LONGVIEW, Wash.-Target. Target. Target. Credit union marketers can't say it enough. What's working best today-and is most cost effective, remind many, is using the MCIF to make sure promotions reach the right members.
It's pretty straightforward, assessed Lesley Carrell, SVP-marketing for the $680-million Fibre FCU. "Concentrating on getting your existing members to participate more is less expensive than trying to attract new members. The more you can segment your market based on demographics and behaviors, the more highly targeted your offers can be and will be more effective and cost less in the long run."
Marketing efforts simply have to go more toward individuals who have the best opportunity to take the offer, explained Nicolette Lemmon, president of LemmonTree Marketing Group in Tempe, Ariz. "To me using data-mining tools keeps the budget working as hard as possible, especially to drive lending."
According to Paul Lucas, the economy should not be forcing the move to focused promotions. "In every type of market, in all economic conditions, what works is a focused, targeted, consistent approach to marketing," said the national branding and marketing consultant based in Fairfax, Va. "Stick to quarterly marketing and keep messages straightforward and benefit-oriented. Marketing efforts against current members tend to have a faster and stronger return on investment."
Other Strategies Working Well:
• Don't under-spend: A cost-effective strategy, stressed Lucas, is to not under-spend, especially during a down economy when advertising costs are actually reduced. Increasing the marketing budget today allows credit unions to buy market share cheaply, Lucas contended.
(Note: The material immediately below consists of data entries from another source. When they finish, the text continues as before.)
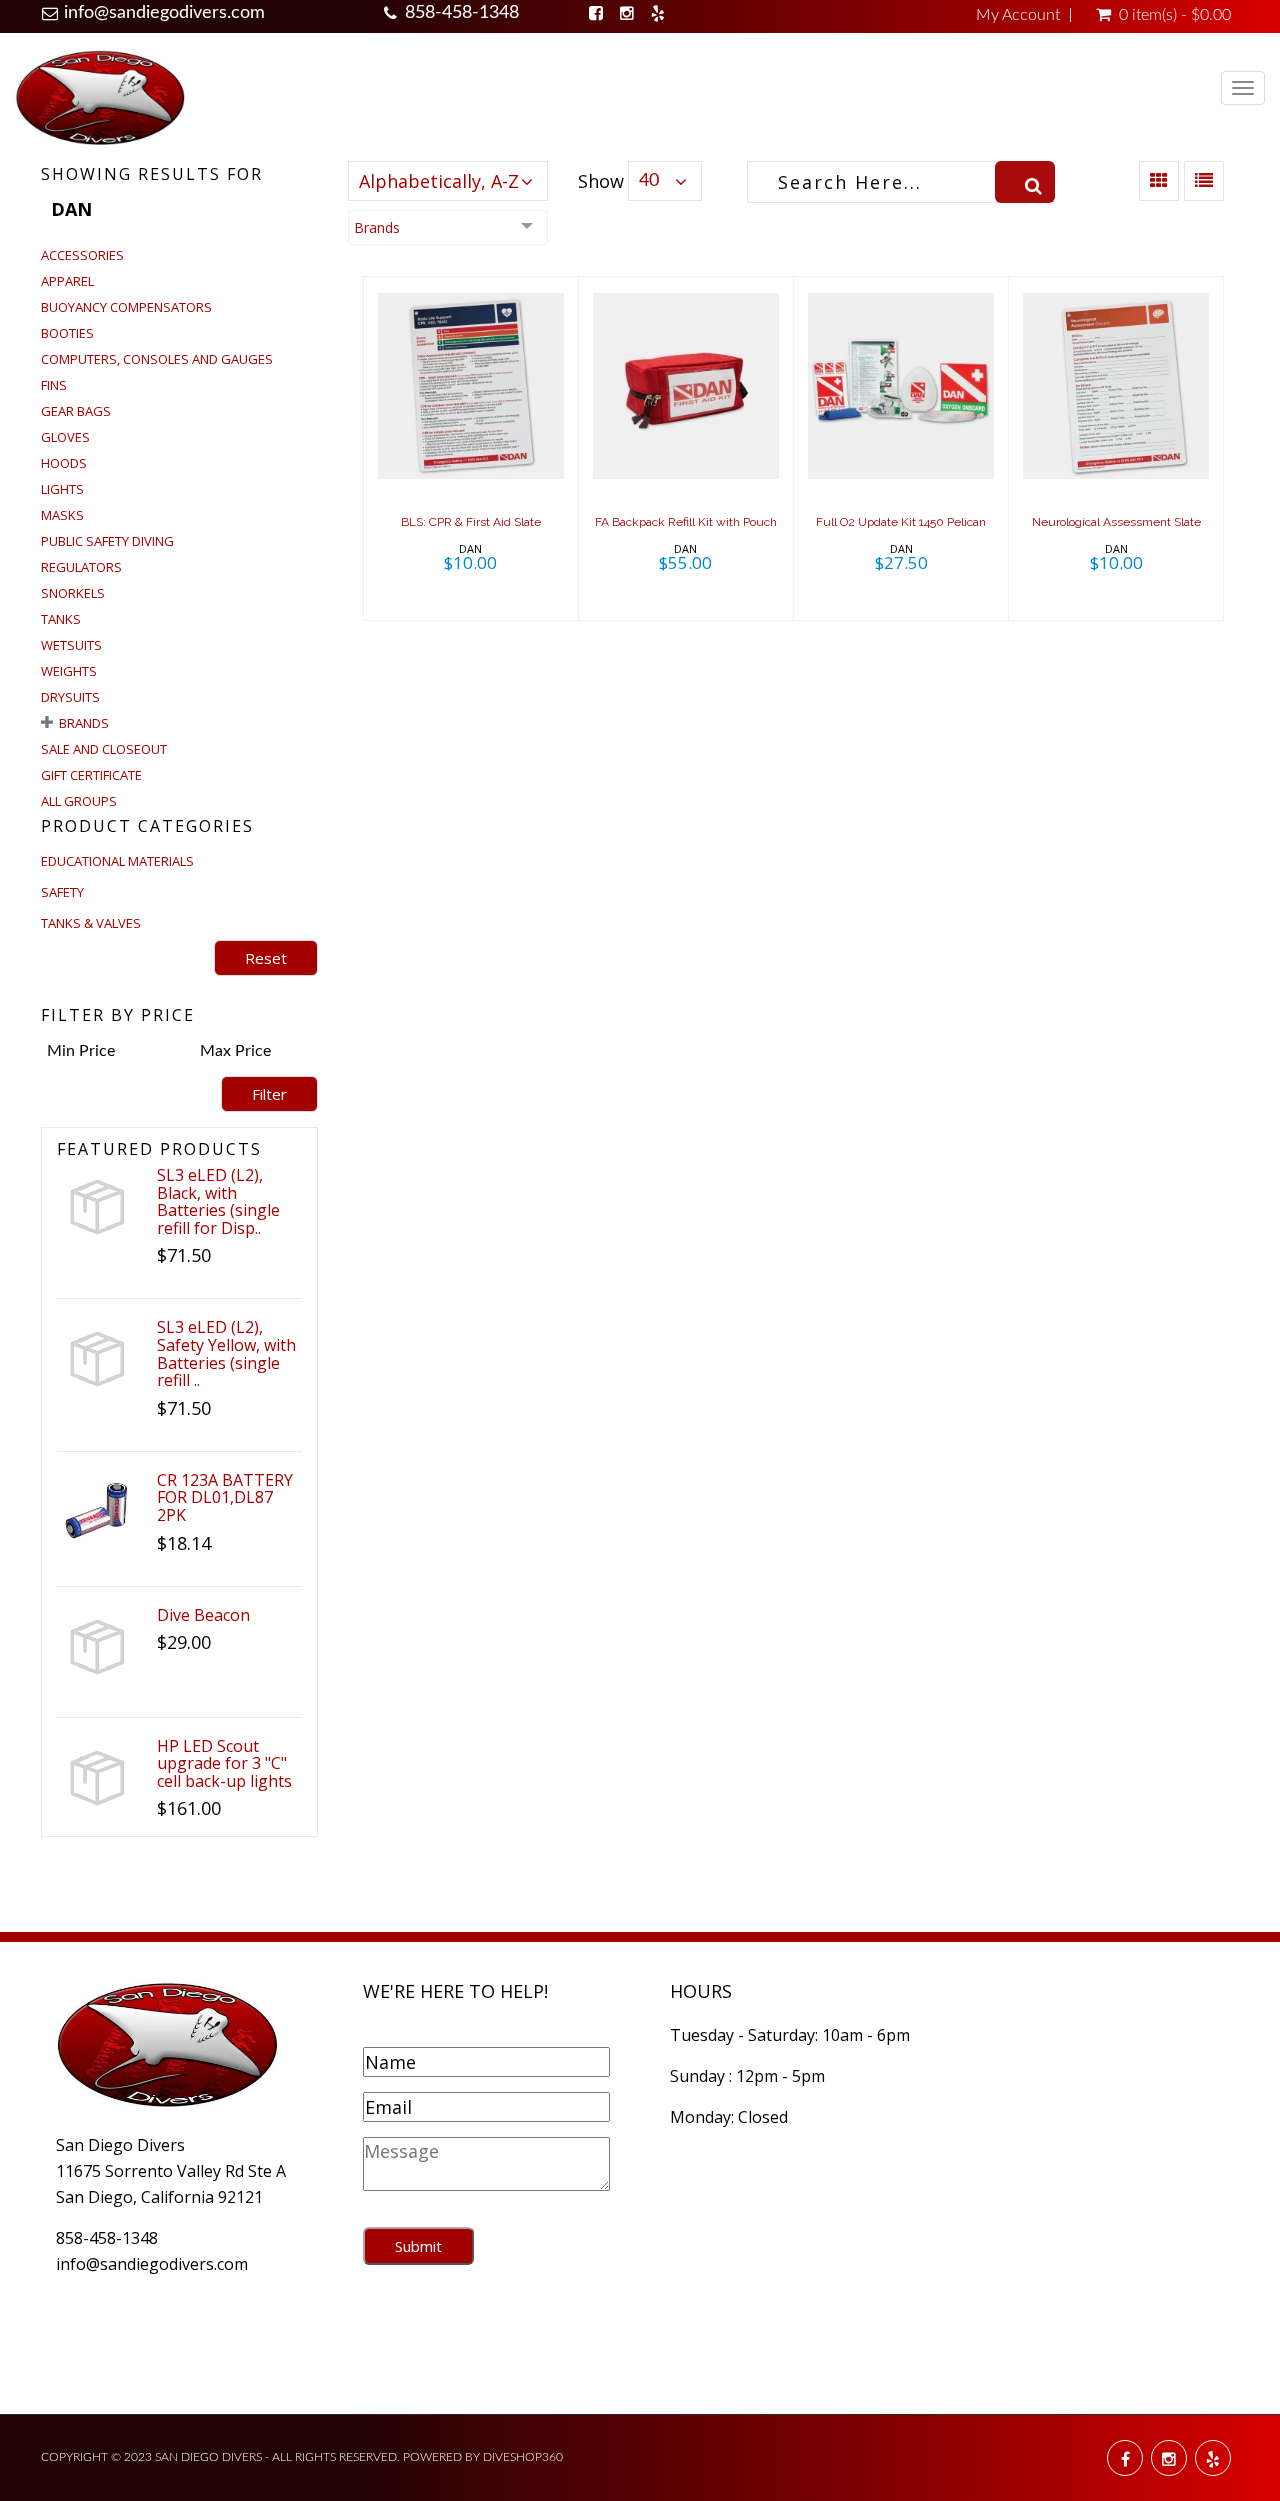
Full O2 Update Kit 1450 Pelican (901, 522)
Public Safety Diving (107, 541)
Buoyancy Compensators (126, 307)
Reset (266, 958)
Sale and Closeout (104, 749)
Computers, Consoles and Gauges (157, 359)
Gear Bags (76, 411)
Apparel (67, 281)
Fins (54, 385)
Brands (84, 723)
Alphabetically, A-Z (439, 181)
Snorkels (73, 593)
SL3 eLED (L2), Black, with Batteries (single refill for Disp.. (218, 1201)
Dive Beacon (203, 1615)
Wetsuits (71, 645)
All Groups (79, 801)
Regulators (81, 567)
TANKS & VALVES (91, 923)
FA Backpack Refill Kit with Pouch (686, 522)
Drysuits (70, 697)
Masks (62, 515)
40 (649, 181)
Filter (269, 1094)
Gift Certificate (91, 775)
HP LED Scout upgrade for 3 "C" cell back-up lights (224, 1763)
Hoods (64, 463)
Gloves (65, 437)
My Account (1018, 15)
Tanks (61, 619)
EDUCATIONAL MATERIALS (117, 861)
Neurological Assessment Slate (1116, 522)
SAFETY (62, 892)
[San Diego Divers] (100, 96)
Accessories (82, 255)
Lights (62, 489)
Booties (67, 333)
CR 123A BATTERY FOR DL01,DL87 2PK (225, 1497)
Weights (69, 671)
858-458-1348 (462, 13)
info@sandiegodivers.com (164, 13)
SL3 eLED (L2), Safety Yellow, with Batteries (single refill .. (226, 1353)
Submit (418, 2246)
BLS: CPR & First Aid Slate (471, 522)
"If a credit union cannot support media buys that allow a message to be seen and heard repeatedly by their target groups, they should not fund the programs. We are seeing some smart credit unions cut some ads and programs so they can afford to fund core marketing efforts that promote loans and other profitable products and services."
• Social Media: It's relevant, it's green, and if you do it right it allows your members to tell you what they want to hear from you, explained Kathryn Davis, SVP-marketing and HR at the $780-million Xceed Financial CU in El Segundo, Calif. "We did way more online marketing in the last nine to 12 months than we ever have. We push out offers via LinkedIn, Facebook, and Twitter. Last week we launched a campaign to invite more people to follow us on Facebook, and within 24 hours we had 350 members sign up, and all left comments."
• Pay-per-click: It's cost effective, explained Renee' McKee, VP-marketing and community relations for the $1.7-billion California Coast CU in San Diego. "The budget is pretty low and you can target. We advertise on streaming radio and we get lots of click-throughs to our website. Anne Legg, VP-marketing for the $162-million Cabrillo CU in San Diego, said CCU's recent pay-per-click effort that cost $700 and returned $50,000 in loans.
• Target competitors: Stealing business from competitors is better than sitting back and waiting for the economy to improve, stressed Lemmon. "For example, offering a 1% rebate on auto loans refinanced from other financial institutions brought in over $6 million dollars in loans for one client. And that same client is looking at offering incredibly low rates for short terms to attract attention and make more than the low overnight investment rate for excess funds of 0.25%."
• Make members marketers: The $616-million Credit Union of Southern California leverages its "raving fan" members. Backed by a strong Net Promoter score, the CU has run checking referral campaigns to engage nearly 50,000 members and make them "word-of-mouth marketers," shared Michelle Hunter, SVP-marketing and development. "More than ever before consumers are turning to friends and family for referrals to trusted financial partners. The results of our referral campaigns have been very positive. In the fourth quarter last year we experienced a 13% lift in the number of checking accounts opened over the same period in 2008. And 24% of these new checking accounts were opened as a direct result of a member referral."
Dupaco Community CU in Dubuque, Iowa, believes in the approach, and that has allowed the $800-million CU to more than triple its assets in the last eight years. COO Joe Hearn explained that Dupaco drives word-of-mouth marketing by making sure it delivers great service and education to improve the financial lives of its members. "When members walk out of our branches they are our sales force."
• Community tie-in: "When we spend a dollar on advertising, whatever the medium, we also try to tie in a community partnership," said Dupaco's Hearn. "We do crazy things like (citywide) garage sales or Coats for Kids, or discounted tickets to area attractions. It's the value-added approach and you get a one-two punch that helps heighten your name awareness."